▶ **Information**:
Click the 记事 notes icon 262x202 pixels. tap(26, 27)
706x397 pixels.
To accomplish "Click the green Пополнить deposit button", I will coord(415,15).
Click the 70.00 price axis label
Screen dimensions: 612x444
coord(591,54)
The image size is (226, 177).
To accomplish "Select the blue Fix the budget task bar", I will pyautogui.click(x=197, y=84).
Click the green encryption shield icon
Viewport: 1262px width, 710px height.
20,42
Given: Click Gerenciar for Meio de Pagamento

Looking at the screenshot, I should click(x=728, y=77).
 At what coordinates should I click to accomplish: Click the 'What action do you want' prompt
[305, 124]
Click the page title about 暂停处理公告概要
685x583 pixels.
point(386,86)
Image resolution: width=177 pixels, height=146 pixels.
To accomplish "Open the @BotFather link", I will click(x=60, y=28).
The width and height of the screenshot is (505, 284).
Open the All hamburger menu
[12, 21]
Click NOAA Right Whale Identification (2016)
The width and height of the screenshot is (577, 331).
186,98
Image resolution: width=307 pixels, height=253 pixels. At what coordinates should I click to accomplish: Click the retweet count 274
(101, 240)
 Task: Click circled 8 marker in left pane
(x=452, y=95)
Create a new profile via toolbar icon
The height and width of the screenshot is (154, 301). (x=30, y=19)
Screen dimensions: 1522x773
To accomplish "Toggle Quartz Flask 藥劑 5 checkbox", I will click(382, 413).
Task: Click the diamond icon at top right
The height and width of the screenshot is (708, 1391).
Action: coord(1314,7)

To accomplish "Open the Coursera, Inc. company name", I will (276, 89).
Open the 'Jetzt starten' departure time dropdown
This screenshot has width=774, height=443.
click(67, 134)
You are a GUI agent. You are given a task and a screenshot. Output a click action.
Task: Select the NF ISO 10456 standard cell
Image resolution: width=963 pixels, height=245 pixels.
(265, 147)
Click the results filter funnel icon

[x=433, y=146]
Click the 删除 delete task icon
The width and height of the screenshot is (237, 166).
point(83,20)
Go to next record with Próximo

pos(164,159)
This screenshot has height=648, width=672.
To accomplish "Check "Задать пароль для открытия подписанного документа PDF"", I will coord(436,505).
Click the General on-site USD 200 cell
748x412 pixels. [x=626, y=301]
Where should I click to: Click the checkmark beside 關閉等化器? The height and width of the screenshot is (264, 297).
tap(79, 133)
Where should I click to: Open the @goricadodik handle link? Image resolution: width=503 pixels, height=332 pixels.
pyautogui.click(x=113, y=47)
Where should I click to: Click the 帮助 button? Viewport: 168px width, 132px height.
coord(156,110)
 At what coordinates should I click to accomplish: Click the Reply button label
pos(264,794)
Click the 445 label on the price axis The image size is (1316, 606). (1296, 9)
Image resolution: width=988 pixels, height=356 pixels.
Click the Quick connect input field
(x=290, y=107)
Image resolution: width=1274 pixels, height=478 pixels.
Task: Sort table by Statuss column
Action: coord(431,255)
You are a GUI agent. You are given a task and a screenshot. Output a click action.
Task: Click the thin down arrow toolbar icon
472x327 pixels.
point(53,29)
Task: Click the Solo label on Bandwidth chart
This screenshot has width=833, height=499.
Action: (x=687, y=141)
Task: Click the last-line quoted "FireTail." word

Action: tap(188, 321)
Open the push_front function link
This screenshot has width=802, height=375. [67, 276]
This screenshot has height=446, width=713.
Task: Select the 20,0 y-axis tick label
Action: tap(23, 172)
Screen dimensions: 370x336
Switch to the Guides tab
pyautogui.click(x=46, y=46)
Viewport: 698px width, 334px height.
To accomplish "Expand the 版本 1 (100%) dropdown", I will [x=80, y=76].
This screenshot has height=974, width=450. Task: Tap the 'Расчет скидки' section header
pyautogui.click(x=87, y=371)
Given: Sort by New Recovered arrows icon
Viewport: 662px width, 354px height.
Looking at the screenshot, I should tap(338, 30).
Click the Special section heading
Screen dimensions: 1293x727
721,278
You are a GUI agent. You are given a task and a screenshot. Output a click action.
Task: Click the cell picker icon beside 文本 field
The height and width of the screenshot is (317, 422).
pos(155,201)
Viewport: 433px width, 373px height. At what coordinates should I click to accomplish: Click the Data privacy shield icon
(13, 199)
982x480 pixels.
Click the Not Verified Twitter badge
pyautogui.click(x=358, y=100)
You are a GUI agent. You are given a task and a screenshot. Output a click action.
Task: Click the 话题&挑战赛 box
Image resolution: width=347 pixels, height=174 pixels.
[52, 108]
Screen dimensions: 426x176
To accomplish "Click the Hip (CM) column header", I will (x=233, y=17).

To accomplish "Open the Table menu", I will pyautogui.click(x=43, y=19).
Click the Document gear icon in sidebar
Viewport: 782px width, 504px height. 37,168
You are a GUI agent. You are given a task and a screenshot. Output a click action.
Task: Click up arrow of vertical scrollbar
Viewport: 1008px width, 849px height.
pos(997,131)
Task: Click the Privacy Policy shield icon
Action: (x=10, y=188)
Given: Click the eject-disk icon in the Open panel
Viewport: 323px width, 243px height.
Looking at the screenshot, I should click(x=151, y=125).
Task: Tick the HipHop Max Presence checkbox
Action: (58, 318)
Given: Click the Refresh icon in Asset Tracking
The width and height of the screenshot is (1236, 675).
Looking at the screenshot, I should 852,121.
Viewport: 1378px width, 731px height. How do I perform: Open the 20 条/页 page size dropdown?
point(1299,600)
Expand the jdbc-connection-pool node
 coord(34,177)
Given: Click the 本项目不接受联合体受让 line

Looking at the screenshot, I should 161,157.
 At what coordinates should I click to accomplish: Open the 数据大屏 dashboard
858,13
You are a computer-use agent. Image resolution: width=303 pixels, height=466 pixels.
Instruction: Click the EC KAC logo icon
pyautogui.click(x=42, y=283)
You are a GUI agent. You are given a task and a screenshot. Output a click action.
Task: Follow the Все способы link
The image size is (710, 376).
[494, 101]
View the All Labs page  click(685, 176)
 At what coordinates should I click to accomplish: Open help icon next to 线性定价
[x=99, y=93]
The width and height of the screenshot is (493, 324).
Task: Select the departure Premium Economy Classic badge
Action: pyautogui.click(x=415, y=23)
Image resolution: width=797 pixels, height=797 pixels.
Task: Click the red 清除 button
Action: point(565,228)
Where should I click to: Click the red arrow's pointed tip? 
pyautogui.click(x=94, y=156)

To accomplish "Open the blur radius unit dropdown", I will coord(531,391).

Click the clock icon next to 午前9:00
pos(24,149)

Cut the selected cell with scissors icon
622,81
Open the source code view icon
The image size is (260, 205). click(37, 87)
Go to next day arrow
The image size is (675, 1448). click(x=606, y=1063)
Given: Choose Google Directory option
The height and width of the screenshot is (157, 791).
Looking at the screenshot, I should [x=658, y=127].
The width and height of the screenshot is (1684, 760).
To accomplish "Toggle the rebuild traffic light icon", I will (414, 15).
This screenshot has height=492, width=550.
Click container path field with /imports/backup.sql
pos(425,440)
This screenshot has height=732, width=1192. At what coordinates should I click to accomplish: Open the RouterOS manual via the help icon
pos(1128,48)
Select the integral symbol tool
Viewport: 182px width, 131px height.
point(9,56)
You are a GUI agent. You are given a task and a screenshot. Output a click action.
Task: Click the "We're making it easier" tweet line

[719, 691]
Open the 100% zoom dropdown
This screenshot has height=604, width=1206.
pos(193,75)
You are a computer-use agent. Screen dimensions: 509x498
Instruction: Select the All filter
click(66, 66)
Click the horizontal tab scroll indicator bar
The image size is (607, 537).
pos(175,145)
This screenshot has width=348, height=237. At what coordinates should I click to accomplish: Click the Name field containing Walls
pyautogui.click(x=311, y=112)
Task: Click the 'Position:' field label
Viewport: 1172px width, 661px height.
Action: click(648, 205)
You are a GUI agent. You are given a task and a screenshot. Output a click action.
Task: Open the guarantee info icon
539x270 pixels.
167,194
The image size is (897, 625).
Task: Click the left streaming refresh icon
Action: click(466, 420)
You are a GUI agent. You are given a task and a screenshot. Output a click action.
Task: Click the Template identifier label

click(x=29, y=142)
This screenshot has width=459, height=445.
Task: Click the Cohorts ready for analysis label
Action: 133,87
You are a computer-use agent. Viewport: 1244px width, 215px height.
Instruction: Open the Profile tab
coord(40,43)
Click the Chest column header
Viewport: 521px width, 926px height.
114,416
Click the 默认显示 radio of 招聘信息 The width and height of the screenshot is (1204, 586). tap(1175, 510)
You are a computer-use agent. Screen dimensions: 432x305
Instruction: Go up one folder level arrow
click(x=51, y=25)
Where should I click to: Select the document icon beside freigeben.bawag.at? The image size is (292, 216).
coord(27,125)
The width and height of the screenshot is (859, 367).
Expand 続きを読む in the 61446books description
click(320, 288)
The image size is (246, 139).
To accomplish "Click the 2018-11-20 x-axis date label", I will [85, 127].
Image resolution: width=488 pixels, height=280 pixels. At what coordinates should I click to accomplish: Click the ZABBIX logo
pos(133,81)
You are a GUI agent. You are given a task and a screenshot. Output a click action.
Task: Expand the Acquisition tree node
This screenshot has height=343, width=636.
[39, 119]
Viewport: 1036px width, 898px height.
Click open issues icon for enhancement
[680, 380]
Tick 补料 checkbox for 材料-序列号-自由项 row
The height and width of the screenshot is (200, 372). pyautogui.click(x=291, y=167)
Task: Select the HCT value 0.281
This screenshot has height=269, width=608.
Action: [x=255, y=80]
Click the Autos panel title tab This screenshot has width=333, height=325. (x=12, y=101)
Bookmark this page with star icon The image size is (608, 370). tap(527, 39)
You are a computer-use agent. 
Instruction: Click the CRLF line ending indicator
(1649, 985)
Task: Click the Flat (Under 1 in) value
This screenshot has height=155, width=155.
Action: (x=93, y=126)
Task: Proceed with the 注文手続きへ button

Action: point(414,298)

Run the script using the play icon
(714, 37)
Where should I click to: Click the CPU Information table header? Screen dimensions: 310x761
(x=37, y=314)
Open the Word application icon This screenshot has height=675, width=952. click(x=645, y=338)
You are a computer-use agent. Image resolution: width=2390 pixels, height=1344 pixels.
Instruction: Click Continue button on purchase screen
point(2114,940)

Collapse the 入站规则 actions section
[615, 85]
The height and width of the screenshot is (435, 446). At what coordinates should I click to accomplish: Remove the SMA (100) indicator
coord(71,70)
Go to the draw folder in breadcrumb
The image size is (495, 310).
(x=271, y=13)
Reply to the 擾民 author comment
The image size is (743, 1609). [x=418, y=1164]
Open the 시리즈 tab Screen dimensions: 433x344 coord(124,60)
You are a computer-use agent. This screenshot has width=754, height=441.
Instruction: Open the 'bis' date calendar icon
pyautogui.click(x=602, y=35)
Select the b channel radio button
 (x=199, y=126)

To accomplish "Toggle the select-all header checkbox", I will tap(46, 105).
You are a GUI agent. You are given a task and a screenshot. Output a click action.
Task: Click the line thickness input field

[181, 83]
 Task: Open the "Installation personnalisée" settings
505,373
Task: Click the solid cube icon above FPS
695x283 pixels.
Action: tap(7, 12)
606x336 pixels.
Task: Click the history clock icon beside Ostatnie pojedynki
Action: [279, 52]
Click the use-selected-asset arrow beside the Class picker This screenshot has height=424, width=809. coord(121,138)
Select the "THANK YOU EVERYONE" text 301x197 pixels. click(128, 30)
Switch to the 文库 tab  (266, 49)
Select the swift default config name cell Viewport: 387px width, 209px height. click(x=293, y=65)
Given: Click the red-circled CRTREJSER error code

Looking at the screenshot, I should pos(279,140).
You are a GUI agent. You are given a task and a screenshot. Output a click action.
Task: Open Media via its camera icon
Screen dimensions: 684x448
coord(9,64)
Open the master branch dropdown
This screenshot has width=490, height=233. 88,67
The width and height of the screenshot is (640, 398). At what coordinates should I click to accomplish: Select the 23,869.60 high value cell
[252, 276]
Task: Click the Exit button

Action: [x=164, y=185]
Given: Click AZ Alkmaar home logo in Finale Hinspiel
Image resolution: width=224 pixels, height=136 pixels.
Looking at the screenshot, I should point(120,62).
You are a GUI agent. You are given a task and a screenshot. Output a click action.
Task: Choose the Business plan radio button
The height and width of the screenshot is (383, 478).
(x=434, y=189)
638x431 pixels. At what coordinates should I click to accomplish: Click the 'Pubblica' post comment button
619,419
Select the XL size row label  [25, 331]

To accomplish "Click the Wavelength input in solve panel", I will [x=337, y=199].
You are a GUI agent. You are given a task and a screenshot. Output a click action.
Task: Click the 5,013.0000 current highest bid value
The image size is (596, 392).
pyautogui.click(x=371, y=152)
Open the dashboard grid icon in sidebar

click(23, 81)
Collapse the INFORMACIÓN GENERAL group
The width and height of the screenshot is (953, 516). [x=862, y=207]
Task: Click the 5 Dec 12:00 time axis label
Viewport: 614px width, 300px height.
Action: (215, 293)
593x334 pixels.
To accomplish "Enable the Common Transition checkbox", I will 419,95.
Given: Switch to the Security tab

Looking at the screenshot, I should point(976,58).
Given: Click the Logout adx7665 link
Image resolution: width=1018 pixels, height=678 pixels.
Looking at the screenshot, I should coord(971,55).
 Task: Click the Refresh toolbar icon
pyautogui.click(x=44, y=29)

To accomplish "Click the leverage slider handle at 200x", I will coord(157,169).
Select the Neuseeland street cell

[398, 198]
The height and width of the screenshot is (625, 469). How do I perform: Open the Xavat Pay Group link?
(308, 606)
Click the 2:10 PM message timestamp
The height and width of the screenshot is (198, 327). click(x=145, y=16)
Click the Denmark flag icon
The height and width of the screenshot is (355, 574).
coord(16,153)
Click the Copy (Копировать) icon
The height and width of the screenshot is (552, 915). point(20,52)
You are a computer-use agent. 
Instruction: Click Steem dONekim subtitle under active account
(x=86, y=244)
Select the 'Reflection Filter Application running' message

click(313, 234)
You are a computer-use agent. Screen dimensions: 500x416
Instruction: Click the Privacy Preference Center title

▶ **Problem requirements**: Show all of the lines above in which "picker" is present.

▶ **Response to the task**:
Task: Click the cell picker icon beside 文本 field
Click the use-selected-asset arrow beside the Class picker This screenshot has height=424, width=809. coord(121,138)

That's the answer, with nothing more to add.